▶ _What this task involves_
Every line between the one containing "Collapse the BirdFeeder tree item" and the last line of the data, both included, is to be set down exactly, and pictures are to be omitted.

==== Provided material ====

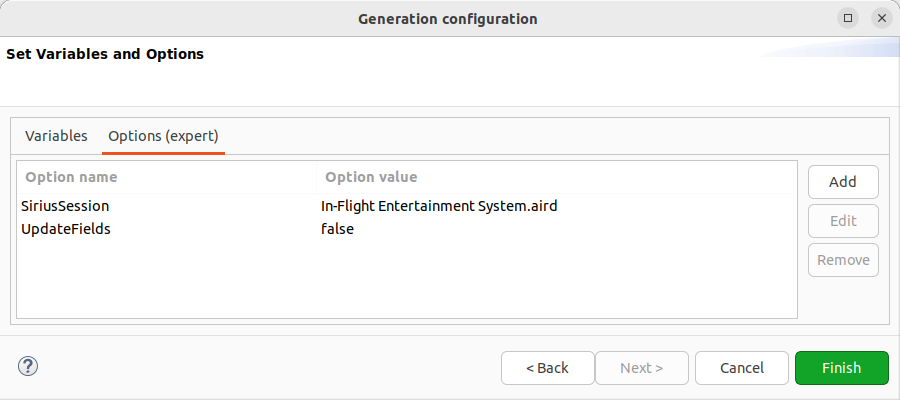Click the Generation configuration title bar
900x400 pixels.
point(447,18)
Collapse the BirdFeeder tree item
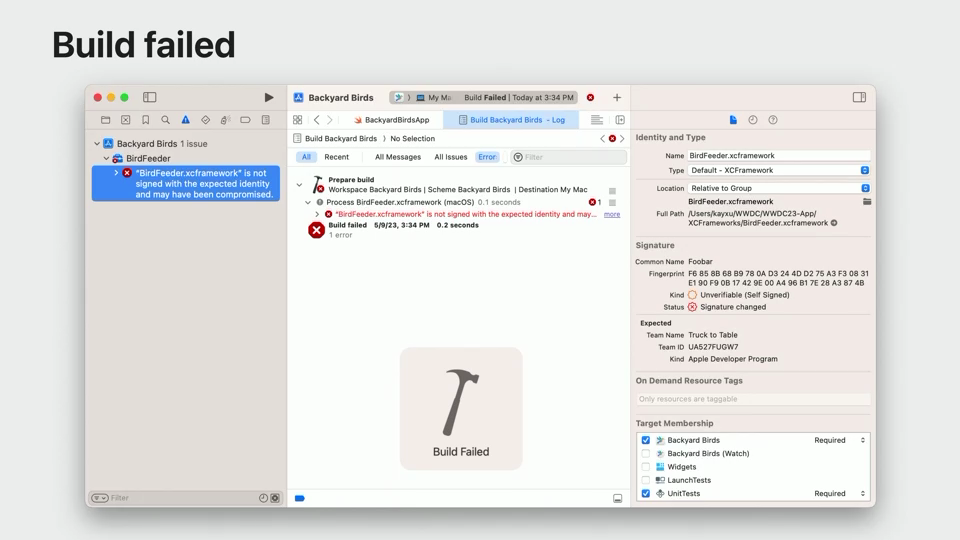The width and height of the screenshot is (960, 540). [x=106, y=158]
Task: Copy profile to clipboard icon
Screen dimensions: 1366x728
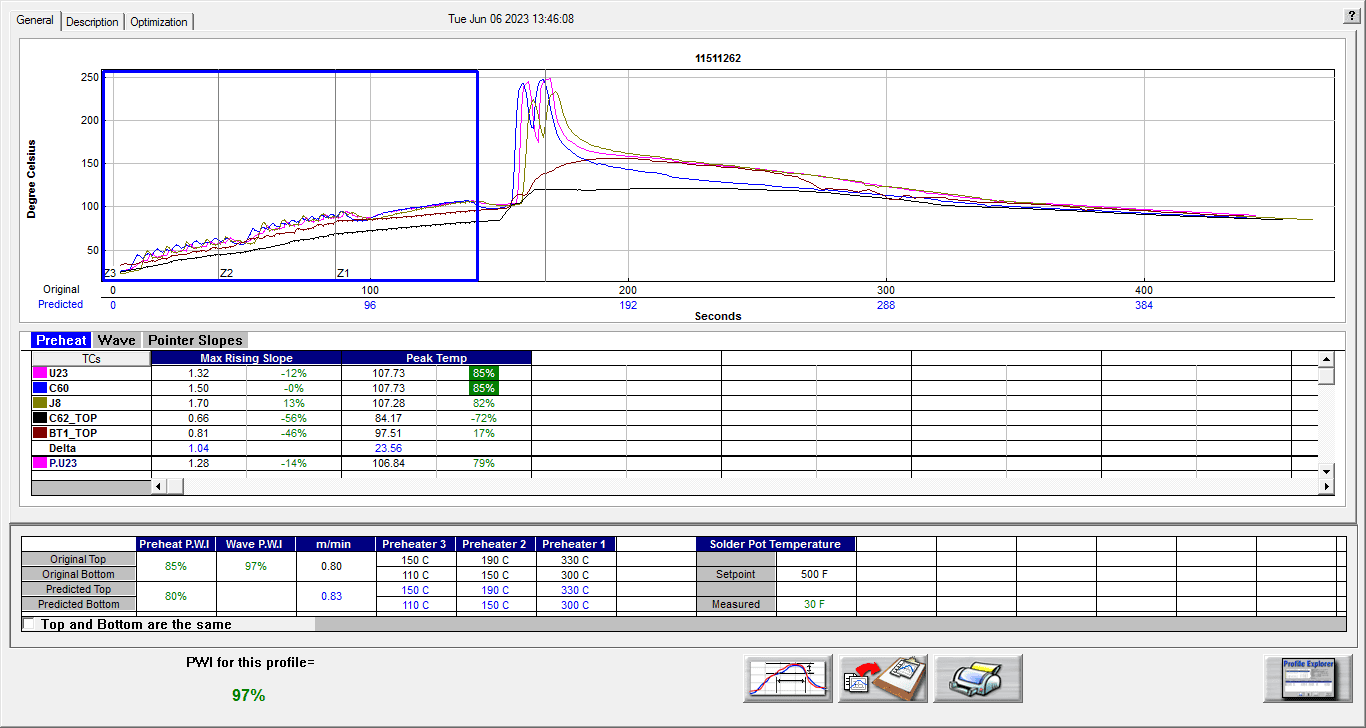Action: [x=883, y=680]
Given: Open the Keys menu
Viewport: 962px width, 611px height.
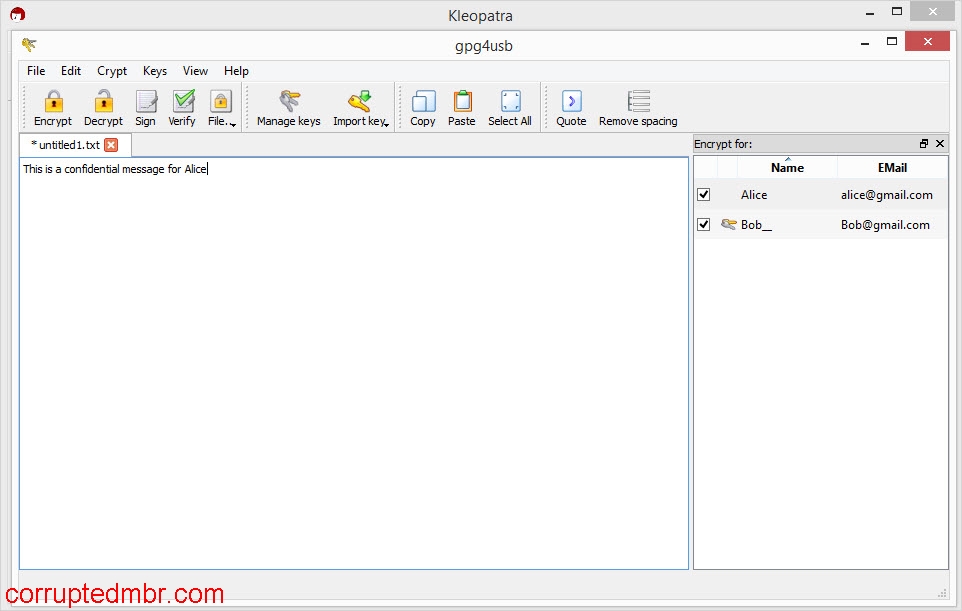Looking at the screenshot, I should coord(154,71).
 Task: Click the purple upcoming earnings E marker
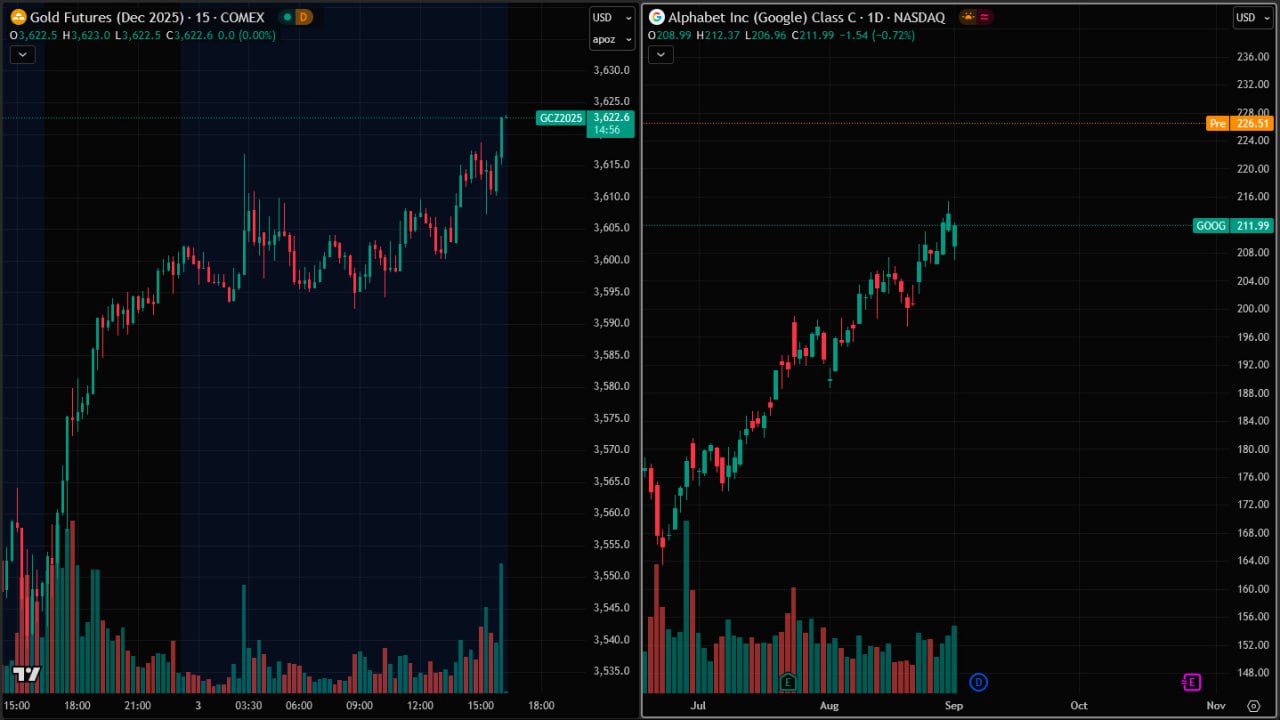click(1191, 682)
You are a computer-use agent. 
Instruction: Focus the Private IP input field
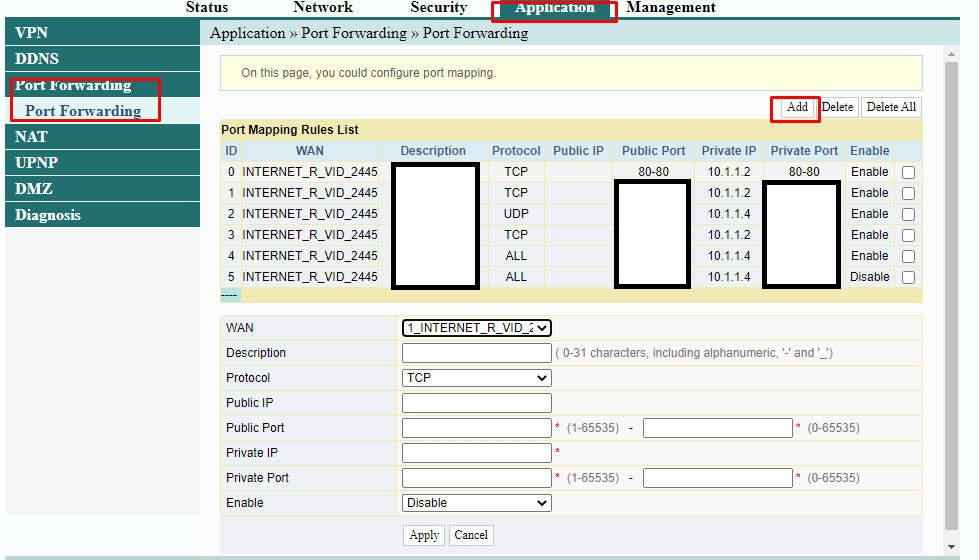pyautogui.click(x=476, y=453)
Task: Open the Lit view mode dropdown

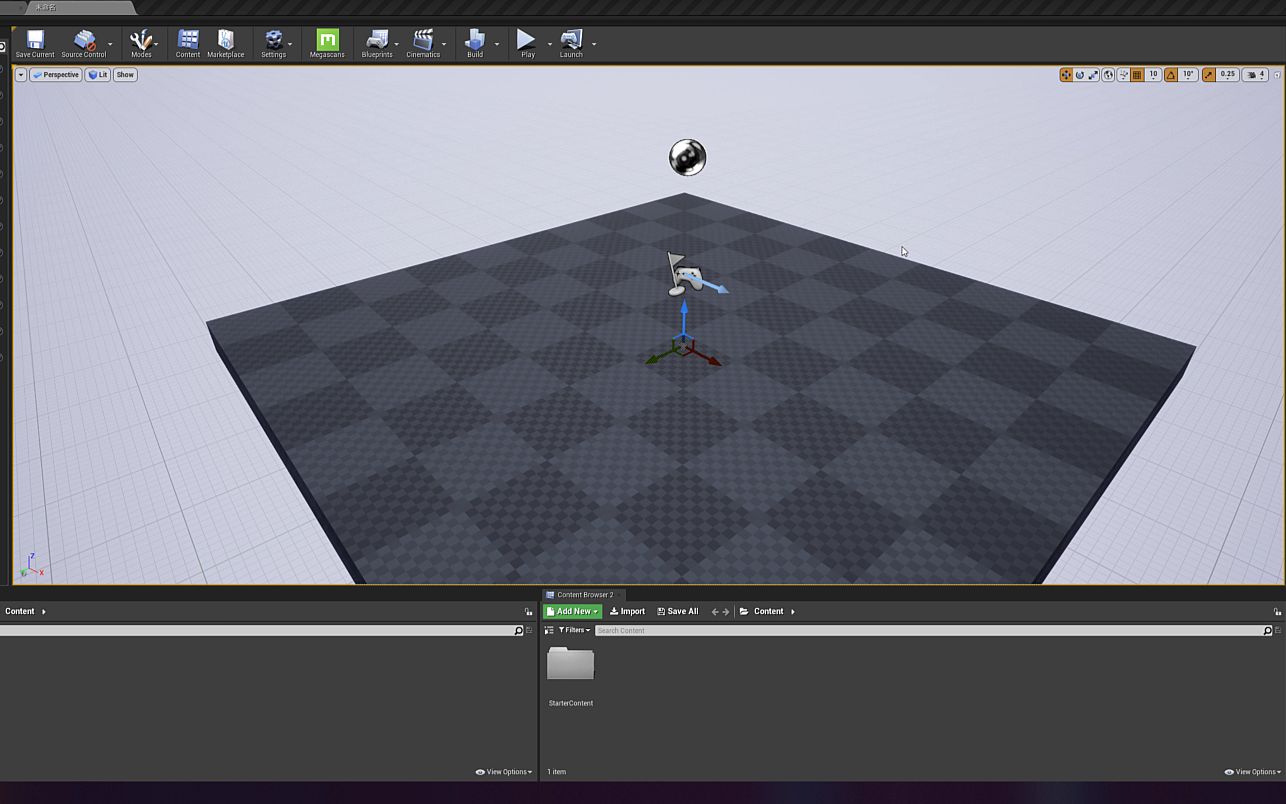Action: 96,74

====

▶ _Response area_
Collapse the BirdFeeder tree item
The width and height of the screenshot is (960, 540). [x=106, y=158]
Task: Copy profile to clipboard icon
Screen dimensions: 1366x728
Action: [x=883, y=680]
Given: Open the Keys menu
Viewport: 962px width, 611px height.
Looking at the screenshot, I should coord(154,71).
 Task: Click the purple upcoming earnings E marker
click(1191, 682)
You are a computer-use agent. 
Instruction: Focus the Private IP input field
pyautogui.click(x=476, y=453)
Task: Open the Lit view mode dropdown

Action: 96,74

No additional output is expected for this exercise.